Kamis, 23 Juni 2011

Obat Palsu Beredar di Pasaran


     Saat ini semakin banyak anggota masyarakat yang tanpa sadar mengkonsumsi obat palsu untuk mengobati penyakit yang mereka derita. Akibatnya bertentangan dengan hasil yang diharapkan, karena obat palsu tidak hanya dapat memperburuk kondisi kesehatan yang mengkonsumsinya, namun bahkan dapat mengakibatkan kematian.

     Peredaran obat palsu merupakan masalah serius yang saat ini dihadapi oleh setiap negara di dunia, termasuk Indonesia. Edukasi kepada masyarakat luas untuk meningkatkan kesadaran terhadap bahaya obat palsu sangat diperlukan agar mata rantai peredaran obat palsu dapat diputus.

     Berdasarkan jenis obat dan jumlahnya, obat palsu dapat dikelompokkan menjadi enam kategori.
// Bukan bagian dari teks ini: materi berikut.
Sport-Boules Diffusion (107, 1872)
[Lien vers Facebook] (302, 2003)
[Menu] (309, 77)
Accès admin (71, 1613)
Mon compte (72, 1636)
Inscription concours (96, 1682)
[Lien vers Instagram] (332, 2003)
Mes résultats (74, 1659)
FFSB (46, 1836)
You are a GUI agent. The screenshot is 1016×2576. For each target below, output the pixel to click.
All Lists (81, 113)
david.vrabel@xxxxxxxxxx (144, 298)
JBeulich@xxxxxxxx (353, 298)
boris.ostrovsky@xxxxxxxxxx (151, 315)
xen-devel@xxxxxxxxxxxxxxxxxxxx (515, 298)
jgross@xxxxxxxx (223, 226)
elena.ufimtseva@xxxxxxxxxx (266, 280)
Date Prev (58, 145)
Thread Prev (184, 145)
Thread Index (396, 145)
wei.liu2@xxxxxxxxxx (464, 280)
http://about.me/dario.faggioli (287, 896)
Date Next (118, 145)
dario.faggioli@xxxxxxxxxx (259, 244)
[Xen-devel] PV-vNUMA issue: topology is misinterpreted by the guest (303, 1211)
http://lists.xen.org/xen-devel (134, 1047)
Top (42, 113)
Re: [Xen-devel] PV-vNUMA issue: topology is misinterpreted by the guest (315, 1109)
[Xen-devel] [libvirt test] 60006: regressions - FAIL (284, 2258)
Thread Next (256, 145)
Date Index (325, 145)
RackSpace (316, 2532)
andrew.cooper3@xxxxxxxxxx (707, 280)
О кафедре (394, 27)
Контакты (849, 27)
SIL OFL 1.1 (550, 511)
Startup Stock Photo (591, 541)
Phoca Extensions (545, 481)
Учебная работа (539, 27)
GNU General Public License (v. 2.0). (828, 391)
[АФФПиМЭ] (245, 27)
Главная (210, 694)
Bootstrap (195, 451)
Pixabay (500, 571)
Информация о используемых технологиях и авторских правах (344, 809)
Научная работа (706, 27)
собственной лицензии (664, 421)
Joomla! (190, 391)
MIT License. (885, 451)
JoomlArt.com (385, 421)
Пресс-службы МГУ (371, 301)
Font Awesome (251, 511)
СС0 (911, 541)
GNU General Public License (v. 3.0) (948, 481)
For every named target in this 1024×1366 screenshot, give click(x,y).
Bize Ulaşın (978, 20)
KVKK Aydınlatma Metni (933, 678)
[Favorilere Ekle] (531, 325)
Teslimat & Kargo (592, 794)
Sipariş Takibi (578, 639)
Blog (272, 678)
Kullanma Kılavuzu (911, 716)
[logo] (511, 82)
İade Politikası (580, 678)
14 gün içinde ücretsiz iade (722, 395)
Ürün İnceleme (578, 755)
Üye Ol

Mulai dari kategori produk tanpa bahan aktif, produk dengan jumlah bahan aktif yang tidak tepat, produk dengan bahan aktif tidak benar.

     Selain itu, produk dengan jumlah bahan aktif yang benar tetapi dengan kemasan palsu, meniru produk asli, dan produk dengan bahan tidak layak dan kontaminan.

     Obat palsu, terlarang, dan kedaluwarsa, yang masuk dan beredar di dalam negeri diperkirakan mencapai 15-20 persen dari total pasar obat nasional yang mencapai lebih dari Rp 38 triliun.

     "Saya perkirakan sekitar 15-20 persen obat palsu, terlarang, dan kadaluwarsa, masuk ke Indonesia dari negara tetangga," kata Ketua Umum Asosiasi Pengusaha Indonesia (Apindo) Sofyan Wanandi, pada diskusi mengenai masa depan industri farmasi di Jakarta. Menurut dia, banyak obat yang akan kedaluwarsa sekitar 2-3 bulan dari Malaysia dan Singapura masuk dengan cara selundupan ke Indonesia. "Obat-obat tersebut memang murah, namun itu merupakan racun," katanya.

     Akibatnya, pasien atau pengguna obat palsu ini akan mengalami gejala yang bisa berupa keluhan penyakit tidak sembuh dan terjadi resistensi kuman karena penggunaan antibiotika dengan dosis yang tidak tepat. Selain itu, bisa juga terjadi efek samping yang membahayakan kalau obat palsu dicampur atau tercemar bahan toksik karena lokasi yang digunakan untuk meramu dan mengemas obat palsu tidak bisa dijamin kebersihannya. Dampak yang terburuk adalah kematian karena penyakit tidak mendapat pengobatan yang tepat.
    
      Menurut dia, maraknya obat-obatan palsu dan kadaluarsa di Indonesia juga tidak lepas dari penegakan hukum yang lemah.

     Selama ini, kata dia, inspeksi mendadak (sidak) terhadap peredaraan obat-obatan, hanya dilakukan setahun sekali, terutama menjelang Lebaran, bersamaan dengan sidak makanan dan minuman.

      "Aparat penegak hukum dan BPOM harus meningkatkan operasi (sidak) ke toko-toko obat. Konsumen banyak yang tidak tahu obat kadaluarsa," katanya. Selain itu, Sofyan juga berharap pemerintah dan perusahaan obat juga memberikan pembinaan ke apotek-apotek agar tidak menjual obat yang kedaluwarsa.
  
       Ia menilai kalangan pelaku industri dan bisnis obat sebenarnya mengetahui sentra-sentra peredaran obat palsu, sehingga bisa melakukan sidak dan penegakan hukum untuk melindungi konsumen di dalam negeri.